Ce n’était pas un canular. Quelqu’un ne me voulait pas que du bien. Ou bien alors voulait m’éloigner de Julie pour je ne savais quelle raison. Deux jours après ma discussion avec Sylvain, Julie m’appela au téléphone. J’étais dans mon « deux pièces » ; il n’était pas loin de minuit et je m’apprêtais à me coucher. J’avais hâte de fermer la lumière et de me retrouver dans l’obscurité. Mes yeux me faisaient parvenir des sensations inhabituelles, une évaluation diminuée de l’espace. Mon quarante-cinq mètres carrés me semblait étonnamment petit et je me sentais à l’étroit. C’était pourtant la première fois que je disposais d’autant d’espace pour moi seul. C’était royal et je m’étais même demandé qui de mes amis étudiants pouvait vivre dans de telles conditions de confort. On aurait pu justement m’envier, du moins sur ce point. Maria, en l’occurrence, avec à peine une moitié de cet espace, a partagé avec une autre étudiante. J’étouffais cependant. Il m’aurait fallu sortir, respirer un peu d’air frais qui me manquait, marcher dans les rues. Sortir de chez moi, changer la vie routinière à laquelle je me sentais englué. Mais je n’avais pas envie d’aller en boîte, ni même de me glisser dans l’obscurité d’une salle de cinéma. L’idée même de me retrouver dans un endroit confiné et de le partager avec une foule vorace me pesait trop. D’ailleurs, il était tard, j’étais seul et la nuit semblait avoir déjà fermé ses portes aux retardataires, indécis que j’étais alors.

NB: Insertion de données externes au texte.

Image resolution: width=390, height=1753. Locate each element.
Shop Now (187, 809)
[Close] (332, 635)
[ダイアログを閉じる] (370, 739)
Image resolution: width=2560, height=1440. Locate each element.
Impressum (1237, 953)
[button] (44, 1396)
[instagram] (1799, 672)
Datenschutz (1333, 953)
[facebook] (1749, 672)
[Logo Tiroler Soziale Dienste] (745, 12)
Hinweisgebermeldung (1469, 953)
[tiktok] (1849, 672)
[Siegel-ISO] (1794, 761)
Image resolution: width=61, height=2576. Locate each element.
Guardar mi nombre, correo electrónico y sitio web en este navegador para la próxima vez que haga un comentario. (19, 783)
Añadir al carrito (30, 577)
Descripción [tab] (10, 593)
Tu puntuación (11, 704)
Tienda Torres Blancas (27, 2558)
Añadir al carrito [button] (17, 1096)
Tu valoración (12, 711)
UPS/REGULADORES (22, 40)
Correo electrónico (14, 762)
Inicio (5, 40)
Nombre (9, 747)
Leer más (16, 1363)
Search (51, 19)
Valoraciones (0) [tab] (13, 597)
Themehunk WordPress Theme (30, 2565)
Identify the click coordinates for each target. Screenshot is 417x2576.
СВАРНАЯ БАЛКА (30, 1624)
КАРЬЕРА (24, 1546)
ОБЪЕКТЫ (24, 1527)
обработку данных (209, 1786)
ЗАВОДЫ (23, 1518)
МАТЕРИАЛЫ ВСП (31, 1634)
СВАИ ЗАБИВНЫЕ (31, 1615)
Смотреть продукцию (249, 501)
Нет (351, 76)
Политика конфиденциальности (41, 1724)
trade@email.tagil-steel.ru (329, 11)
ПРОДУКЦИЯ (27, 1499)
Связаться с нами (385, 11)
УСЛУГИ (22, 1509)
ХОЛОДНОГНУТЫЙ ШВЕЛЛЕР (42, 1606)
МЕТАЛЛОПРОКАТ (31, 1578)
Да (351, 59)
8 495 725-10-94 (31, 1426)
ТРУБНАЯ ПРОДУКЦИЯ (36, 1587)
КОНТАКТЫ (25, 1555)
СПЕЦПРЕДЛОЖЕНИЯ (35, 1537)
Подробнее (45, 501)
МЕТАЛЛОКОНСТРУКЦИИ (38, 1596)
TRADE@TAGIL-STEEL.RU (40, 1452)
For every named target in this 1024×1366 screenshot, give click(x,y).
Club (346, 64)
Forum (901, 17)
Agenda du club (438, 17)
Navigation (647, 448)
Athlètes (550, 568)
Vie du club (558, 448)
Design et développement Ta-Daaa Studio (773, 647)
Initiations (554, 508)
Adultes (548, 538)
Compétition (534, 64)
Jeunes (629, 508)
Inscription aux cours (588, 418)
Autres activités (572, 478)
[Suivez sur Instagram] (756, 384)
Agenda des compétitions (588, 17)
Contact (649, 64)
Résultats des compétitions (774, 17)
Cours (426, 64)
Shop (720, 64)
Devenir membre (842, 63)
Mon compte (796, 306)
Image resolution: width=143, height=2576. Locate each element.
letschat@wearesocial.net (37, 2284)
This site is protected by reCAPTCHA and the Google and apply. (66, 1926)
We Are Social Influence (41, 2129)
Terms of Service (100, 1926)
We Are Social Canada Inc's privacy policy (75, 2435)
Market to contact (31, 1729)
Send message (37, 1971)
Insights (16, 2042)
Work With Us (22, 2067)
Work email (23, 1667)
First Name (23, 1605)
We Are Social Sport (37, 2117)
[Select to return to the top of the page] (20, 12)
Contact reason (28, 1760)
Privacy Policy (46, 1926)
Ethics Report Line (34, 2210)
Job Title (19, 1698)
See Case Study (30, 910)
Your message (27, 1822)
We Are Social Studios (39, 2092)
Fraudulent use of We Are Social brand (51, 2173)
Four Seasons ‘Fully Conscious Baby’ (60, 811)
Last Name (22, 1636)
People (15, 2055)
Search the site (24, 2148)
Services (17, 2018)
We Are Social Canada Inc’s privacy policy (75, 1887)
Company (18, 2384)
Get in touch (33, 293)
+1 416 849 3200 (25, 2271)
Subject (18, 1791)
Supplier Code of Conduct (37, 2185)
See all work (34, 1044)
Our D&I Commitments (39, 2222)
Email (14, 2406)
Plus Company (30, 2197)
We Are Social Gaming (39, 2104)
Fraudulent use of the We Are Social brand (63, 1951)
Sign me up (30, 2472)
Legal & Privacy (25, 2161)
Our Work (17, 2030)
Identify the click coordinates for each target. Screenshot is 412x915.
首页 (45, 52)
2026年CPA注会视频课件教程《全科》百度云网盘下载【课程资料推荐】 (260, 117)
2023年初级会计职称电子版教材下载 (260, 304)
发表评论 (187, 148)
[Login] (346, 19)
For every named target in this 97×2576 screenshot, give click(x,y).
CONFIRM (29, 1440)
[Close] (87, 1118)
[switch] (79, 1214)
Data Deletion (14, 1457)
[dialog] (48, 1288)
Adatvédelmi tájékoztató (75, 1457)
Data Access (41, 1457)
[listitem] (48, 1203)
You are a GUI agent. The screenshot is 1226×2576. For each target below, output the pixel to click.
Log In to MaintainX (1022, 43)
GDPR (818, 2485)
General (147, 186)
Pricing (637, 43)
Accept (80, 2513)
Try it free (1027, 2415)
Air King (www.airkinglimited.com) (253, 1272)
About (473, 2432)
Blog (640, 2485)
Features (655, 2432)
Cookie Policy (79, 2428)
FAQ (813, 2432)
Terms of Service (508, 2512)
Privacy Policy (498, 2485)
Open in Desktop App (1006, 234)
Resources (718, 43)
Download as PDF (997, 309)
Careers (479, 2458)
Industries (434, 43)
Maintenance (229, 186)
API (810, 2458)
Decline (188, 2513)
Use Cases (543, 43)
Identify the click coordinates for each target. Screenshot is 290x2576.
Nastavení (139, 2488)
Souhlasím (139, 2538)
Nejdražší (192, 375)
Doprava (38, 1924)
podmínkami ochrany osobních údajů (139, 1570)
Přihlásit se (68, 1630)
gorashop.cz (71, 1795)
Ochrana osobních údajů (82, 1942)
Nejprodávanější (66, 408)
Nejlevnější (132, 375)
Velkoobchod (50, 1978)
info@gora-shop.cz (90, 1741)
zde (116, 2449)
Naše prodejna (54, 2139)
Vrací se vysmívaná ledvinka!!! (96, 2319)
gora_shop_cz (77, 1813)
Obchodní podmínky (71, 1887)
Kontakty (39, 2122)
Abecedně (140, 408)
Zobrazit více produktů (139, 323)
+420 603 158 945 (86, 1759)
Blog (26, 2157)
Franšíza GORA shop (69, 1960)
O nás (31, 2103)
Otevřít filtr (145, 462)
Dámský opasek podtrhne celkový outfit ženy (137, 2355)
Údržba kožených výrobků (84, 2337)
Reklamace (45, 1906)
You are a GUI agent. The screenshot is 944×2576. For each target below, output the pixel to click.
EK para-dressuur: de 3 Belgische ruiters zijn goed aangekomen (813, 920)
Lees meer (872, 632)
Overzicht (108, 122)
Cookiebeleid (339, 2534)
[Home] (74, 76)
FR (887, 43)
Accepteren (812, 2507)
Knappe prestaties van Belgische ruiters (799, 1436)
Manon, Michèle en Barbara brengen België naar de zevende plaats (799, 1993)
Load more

Je ne fus pas vraiment surpris que Julie m’appelât ce soir-là et au contraire plutôt ravi. J’attendais inconsciemment un signe de vie de sa part, un signe d’intérêt. Elle non plus ne sembla pas surprise de m’entendre répondre à la deuxième sonnerie de mon téléphone. Je venais de passer presque une heure à discuter avec Maria, à rapprocher son monde au mien et nous venions de raccrocher, une demi-heure peut-être auparavant. Elle avait l’air heureuse de sa journée. Sa nouvelle famille d’accueil lui convenait mieux, malgré une autre locataire avec qui elle devait partager la chambre. Sans doute parce qu’elle était européanisée, moins traditionnelle donc plus accessible et plus disposée à s’adapter à la mentalité de leurs hôtes. J’étais content de ce changement car j’avais senti, jusqu’alors, dans les paroles de Maria toute la nostalgie et l’ennui qu’elle s’efforçait tant bien que mal pourtant de cacher.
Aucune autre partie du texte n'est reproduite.